Distribution of data among servers, replication, locality

Addressing

Some possibilities

Structured, Unstructured
Random, Hashes, Sequential
User-specified, generated
Need at least 2^48 capacity for objects
- Hence, unstructured addresses probably need to be at least 2^64
- 64 * 2^30 bytes/machine * 2^14 machines = 2^50 bytes, 2^50 bytes/2^7 bytes/obj = 2^43 objects

Sequential and Structured

Temporal id locality
- Gives clients some means to control locality, if that can be used to advantage
Allocation could be tricky to make practical in a distributed setting
How many tables does a typical (or large) RDBMS have?
How many applications do we expect to support in a single RAMCloud instance?

application (16 bit)

table (16 bit)

address (64 bit)

Random

Smaller ids (64-bit?)
- Not if we want these to look like capabilities
Simple to make generation fast
Not meaningful to client (both a plus and minus)
Indexing must be done by clients and stored in the cloud
- Akin to FriendFeed's setup
Content-based
- Can't share objects without references
- Less general
- Potential vulns if hashes have weaknesses (good 128-bit hashes?)
- Built-in de-duplication
  - Which also poses storage channel for multi-tenacy

Distribution

Effects

+ Capacity
- Strictly necessary for this reason alone
+ Throughput/Latency
- + Avoid hot spots
- Multiple hosts can service requests in parallel
- Do either of these matter if nodes can handle 1M requests/sec?
- Throughput/Latency
- Cost to map address -> shard, shard -> host on client
- Cost to map address -> metadata (physical location, size, and permissions)
- Consistency
- Reliability

How do durability and reliability tie in to the discussion?

Evaluation

Reqs/sec/GB
Index size/GB

Questions

How much metadata space is needed for all tables/applications?
- Object Level
  - Up to 2^43 objects, size (4 bytes?), permissions or appid, tableid if not in address (4 bytes)
  - (2^43)*8 = 64 TB fully loaded (6.25% of capacity), not including the index size
How does metadata replication occur and what is the frequency?

TASK LIST:
1. In the notes on data distribution, rewrite the passage starting with "How do durability" and going on through "address (4 bytes)", swapping "metadata" for "bookkeeping".
2. Name each field of the address layout shown under "Sequential and Structured" in the notes on data distribution, with the bit width given for it.
3. Carry the notes on data distribution further from their last line.

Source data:
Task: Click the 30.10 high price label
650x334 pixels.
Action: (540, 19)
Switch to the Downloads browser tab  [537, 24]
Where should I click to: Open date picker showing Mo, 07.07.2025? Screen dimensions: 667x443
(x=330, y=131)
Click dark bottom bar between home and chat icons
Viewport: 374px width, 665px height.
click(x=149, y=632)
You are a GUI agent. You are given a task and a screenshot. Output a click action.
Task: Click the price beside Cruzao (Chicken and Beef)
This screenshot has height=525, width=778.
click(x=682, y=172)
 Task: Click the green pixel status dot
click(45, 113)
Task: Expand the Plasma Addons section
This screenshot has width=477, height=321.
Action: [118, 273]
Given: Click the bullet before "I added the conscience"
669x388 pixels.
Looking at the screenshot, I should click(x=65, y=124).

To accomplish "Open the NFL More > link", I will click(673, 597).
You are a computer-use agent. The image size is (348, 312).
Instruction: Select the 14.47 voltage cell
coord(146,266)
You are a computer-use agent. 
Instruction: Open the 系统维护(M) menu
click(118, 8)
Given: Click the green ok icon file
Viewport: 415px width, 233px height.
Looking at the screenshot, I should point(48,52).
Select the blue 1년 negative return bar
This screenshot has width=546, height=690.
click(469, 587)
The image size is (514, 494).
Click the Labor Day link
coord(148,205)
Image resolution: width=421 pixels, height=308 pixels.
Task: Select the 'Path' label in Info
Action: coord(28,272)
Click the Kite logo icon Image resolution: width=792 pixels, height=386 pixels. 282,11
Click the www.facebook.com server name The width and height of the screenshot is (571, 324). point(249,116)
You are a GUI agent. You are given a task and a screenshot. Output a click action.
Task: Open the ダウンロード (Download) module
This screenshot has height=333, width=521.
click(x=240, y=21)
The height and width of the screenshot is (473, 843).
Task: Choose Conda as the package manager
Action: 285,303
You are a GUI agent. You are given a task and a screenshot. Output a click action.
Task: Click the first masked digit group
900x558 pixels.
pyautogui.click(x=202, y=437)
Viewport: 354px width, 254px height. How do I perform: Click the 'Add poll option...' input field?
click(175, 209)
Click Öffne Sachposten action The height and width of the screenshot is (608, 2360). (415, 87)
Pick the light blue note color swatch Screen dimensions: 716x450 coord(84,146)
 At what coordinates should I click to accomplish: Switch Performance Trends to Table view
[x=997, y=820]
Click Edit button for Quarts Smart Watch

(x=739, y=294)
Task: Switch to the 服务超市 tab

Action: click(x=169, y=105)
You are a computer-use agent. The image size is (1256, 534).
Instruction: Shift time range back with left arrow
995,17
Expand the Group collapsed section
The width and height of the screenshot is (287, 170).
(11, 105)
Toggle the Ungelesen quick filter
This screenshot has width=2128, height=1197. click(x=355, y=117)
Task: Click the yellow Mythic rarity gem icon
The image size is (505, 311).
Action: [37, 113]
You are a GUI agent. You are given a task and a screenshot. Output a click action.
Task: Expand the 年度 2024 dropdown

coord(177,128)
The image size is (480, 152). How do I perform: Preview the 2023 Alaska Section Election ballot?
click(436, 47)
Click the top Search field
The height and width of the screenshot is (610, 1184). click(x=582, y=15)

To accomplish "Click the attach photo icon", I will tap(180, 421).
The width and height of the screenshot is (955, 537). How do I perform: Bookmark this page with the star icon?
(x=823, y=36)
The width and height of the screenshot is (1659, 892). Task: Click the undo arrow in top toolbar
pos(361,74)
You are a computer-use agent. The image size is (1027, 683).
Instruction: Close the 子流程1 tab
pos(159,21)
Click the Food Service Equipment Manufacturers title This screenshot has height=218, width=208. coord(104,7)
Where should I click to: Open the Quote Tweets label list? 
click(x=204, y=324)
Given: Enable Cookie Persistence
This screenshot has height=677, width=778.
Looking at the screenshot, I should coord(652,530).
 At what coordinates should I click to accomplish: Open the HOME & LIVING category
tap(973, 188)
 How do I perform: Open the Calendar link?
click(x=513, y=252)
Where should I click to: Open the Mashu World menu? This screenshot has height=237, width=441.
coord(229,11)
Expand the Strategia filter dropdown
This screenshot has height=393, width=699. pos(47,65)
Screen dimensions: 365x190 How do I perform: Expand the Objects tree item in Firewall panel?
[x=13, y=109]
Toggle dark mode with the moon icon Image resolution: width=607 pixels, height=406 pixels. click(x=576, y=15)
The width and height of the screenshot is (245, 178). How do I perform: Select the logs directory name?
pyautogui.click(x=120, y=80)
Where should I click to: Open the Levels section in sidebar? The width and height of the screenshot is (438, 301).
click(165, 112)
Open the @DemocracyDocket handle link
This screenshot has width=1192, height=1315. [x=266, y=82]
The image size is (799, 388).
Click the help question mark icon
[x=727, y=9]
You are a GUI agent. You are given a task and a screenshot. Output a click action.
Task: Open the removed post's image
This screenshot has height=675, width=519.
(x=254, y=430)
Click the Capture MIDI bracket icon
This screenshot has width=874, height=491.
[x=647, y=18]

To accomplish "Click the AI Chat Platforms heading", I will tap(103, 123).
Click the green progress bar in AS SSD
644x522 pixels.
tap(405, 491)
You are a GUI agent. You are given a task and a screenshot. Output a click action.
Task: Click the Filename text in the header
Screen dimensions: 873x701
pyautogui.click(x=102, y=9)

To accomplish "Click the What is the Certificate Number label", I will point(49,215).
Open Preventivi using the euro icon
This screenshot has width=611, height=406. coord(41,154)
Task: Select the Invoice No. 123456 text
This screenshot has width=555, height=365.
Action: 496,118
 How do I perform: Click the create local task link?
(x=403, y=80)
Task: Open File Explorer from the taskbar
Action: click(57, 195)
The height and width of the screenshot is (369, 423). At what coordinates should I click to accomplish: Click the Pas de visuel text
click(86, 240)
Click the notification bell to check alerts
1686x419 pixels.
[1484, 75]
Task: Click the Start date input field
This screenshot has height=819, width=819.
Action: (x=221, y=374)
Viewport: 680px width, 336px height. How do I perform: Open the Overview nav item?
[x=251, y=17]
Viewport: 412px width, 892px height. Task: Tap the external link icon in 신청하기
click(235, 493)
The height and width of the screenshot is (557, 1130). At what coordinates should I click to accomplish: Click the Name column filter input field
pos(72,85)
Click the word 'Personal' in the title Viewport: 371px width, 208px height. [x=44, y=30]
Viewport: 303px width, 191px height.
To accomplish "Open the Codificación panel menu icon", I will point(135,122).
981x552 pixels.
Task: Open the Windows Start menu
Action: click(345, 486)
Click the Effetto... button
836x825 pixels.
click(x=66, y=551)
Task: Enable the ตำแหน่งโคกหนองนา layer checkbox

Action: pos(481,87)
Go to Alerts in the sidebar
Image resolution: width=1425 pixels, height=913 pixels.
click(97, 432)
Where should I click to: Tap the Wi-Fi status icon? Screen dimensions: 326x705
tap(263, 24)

ANSWERS TO EACH TASK:
1.
How do durability and reliability tie in to the discussion?

Evaluation

Reqs/sec/GB
Index size/GB

Questions

How much bookkeeping space is needed for all tables/applications?
- Object Level
  - Up to 2^43 objects, size (4 bytes?), permissions or appid, tableid if not in address (4 bytes)

2.
application (16 bit)
table (16 bit)
address (64 bit)

3.
- On writes for object metadata
- Shard Mappings
  - Lazily
  - Not sufficient when a client discovers a host is down
    - must update mappings in the new replicas at least very quickly
  - May additionally want leases or heartbeat or something similar as in MapReduce to ensure enough copies of shards are maintained on failure even if the data is cold

Approaches

addr mod servers

+ Balanced storage
- Statistically, if keys are random
- Need other protections if keys are not random (e.g. user can control placement)
- Requires exact same amount of storage in all machines statistically
- Adding/removing machines
- Requires all objects to move, or for cluster to only double in size each time

Mapping/Address Space Partitioning

+ Adding/removing easier
- Layer of indirection shard -> host
- Requires reverse lookup addr -> shard, requires a range search

RAMCloud Address -> Metadata as quickly as possible (e.g. with as few requests and as little processing as possible) where metadata includes physical address, size, and permissions at least.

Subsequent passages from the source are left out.